Renewables Road Trippin’ in South Australia

The first week of May I had to chance to jump on board a trip around South Australia, hosted by The Climate Council, to tour the stellar renewables projects happening in South Australia. Thanks to a connection to a new friend, I found out about a spot on the tour thanks to a last minute cancellation. Woo hoo! Road trip!

I didn’t know much about The Climate Council before my trip, but learned that in the wake of the de-commissioning of the Australian Climate Commission by the “We put the Coal in Coalition” Government, the Climate Council was formed independently to provide a third party view on the progress on climate policy in our federal and state governments. Which in the light of the complete “head-in-the-sand” approach of the current Aussie government, is more necessary than ever.

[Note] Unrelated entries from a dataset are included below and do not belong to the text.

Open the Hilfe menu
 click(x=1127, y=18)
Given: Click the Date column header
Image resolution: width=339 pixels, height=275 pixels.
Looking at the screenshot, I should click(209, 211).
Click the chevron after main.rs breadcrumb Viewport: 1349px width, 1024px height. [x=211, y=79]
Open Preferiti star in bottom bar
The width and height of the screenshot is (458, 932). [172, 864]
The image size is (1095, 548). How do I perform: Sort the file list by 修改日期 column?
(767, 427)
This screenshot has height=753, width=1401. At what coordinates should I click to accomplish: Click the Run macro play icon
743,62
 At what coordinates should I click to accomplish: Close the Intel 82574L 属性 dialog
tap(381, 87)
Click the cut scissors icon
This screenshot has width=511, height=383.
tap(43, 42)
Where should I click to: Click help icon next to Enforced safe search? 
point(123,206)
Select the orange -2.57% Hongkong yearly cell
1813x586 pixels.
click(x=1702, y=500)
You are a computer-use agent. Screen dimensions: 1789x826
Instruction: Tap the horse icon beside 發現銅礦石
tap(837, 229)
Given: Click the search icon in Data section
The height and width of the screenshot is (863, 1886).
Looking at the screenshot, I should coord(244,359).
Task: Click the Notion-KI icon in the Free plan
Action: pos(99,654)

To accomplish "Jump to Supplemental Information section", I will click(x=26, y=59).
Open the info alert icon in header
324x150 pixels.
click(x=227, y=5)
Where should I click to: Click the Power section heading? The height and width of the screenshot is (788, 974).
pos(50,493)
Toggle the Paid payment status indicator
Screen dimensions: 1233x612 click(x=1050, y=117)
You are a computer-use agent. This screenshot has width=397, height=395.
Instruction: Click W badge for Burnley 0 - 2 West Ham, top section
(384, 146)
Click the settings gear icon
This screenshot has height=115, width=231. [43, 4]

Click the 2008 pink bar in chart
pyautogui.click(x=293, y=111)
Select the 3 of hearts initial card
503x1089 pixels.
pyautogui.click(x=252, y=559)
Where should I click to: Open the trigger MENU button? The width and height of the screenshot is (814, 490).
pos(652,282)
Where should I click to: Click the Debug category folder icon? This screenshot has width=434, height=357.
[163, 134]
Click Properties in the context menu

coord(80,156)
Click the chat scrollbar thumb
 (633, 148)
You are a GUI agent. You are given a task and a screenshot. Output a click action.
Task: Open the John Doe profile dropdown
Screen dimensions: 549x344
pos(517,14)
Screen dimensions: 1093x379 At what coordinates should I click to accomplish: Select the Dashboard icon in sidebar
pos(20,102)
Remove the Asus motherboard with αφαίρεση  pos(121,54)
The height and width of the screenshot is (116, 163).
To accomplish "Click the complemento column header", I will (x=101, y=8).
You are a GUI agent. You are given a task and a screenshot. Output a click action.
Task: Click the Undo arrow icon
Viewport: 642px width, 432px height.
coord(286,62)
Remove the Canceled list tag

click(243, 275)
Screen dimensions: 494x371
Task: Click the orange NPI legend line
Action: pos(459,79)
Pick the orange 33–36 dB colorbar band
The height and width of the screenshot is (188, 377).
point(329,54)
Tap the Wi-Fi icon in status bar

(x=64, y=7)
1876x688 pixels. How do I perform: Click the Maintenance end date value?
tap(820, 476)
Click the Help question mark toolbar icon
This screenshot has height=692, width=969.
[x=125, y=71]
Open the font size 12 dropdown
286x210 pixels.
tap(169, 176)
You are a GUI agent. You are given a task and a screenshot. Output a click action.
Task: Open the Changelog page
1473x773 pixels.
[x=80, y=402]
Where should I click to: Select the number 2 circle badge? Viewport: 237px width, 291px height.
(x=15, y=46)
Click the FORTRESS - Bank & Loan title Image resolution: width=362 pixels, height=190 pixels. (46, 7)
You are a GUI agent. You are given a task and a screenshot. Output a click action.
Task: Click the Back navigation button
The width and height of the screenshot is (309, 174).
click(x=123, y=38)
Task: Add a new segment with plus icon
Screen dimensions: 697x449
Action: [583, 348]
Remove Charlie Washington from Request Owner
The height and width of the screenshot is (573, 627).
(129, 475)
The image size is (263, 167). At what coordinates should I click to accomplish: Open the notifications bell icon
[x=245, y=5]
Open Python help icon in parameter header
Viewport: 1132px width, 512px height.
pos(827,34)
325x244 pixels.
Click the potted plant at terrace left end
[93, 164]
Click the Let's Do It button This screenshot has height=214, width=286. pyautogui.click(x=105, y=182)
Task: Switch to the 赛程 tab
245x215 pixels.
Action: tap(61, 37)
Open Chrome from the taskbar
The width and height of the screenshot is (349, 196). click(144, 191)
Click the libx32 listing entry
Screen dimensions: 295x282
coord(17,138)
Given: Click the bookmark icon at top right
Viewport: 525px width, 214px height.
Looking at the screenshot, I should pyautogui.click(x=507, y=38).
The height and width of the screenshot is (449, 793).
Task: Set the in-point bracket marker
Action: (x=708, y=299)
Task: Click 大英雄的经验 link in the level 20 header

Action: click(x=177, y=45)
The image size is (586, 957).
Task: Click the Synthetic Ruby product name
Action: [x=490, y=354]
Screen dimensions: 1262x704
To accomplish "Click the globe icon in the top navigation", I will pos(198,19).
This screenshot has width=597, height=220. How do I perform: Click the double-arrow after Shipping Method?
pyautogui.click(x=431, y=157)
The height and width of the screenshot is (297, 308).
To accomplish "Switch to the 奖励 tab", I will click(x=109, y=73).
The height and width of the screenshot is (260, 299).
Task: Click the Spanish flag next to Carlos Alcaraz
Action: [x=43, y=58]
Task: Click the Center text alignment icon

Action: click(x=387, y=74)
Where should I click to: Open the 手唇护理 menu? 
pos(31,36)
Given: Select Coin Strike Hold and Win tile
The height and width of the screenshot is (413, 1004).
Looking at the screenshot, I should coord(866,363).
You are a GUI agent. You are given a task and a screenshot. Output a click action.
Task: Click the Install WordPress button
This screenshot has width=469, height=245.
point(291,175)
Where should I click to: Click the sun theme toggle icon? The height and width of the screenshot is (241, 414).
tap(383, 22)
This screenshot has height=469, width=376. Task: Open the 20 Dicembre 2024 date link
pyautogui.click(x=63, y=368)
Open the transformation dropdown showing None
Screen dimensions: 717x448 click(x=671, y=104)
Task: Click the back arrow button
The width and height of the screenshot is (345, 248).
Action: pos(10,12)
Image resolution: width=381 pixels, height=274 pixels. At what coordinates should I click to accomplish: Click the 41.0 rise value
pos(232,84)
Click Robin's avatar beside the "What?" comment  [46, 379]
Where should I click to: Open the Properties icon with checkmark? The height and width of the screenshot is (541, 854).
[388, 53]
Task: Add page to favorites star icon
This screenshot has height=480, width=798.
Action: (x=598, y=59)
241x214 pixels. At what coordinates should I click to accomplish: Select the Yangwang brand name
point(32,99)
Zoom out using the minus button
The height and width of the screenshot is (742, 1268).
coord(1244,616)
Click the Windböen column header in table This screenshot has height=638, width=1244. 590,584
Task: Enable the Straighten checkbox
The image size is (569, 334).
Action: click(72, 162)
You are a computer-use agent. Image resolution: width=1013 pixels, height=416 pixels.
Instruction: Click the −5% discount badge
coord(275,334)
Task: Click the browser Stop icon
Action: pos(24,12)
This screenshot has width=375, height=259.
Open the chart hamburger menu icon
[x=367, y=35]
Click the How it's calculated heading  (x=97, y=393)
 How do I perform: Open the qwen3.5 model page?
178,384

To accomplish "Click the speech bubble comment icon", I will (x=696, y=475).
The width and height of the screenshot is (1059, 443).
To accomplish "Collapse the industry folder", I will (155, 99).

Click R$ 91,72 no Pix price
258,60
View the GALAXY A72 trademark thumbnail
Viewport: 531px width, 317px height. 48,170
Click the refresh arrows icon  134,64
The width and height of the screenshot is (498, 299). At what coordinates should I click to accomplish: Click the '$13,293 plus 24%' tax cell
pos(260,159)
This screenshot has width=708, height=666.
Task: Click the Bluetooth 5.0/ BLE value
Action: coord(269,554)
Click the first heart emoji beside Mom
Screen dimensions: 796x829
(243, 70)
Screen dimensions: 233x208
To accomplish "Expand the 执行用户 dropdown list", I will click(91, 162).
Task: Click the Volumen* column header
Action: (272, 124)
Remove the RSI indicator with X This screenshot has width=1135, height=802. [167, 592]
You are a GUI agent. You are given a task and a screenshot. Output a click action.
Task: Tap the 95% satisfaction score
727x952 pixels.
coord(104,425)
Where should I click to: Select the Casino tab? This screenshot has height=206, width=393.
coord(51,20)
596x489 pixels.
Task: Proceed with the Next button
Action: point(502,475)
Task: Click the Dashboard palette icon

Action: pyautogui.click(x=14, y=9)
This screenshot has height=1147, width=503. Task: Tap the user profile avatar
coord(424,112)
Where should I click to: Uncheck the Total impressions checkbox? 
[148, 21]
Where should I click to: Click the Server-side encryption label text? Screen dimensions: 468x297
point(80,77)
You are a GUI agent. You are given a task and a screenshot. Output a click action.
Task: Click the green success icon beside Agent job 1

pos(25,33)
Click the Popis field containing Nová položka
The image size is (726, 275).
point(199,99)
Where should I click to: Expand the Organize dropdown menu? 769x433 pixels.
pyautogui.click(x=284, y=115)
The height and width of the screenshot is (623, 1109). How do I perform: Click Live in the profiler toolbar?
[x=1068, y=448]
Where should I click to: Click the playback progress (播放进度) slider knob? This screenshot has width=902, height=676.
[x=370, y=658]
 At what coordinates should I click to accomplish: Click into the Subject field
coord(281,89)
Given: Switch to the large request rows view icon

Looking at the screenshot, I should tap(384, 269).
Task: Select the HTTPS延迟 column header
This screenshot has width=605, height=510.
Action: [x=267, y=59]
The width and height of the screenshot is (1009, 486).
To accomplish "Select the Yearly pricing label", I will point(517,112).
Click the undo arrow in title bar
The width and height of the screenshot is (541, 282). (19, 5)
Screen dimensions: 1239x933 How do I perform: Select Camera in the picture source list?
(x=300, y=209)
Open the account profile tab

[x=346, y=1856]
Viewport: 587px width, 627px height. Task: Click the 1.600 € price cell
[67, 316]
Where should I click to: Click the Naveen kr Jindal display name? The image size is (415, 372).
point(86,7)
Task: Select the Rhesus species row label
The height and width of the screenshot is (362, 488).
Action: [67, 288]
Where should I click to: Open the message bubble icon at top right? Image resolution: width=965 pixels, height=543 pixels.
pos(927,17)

You can check out the reports that the Climate Council has done recently, like one on the costs of climate change.

Why South Australia?

Well, aside from Tasmania, it’s the only other state in Australia which has been aggressive about the use of renewables.

“Last year alone, South Australia was powered by 51% renewables (approx. 40% wind and 10% solar), a jump of more than 7.4% compared to 2017. South Australia is predicted to have enough wind and solar generation to provide the equivalent of 100% of its demand as early as 2026 or 2027.”

The government of South Australia took action despite an inept and inert Federal government, and they have great results today because of their action.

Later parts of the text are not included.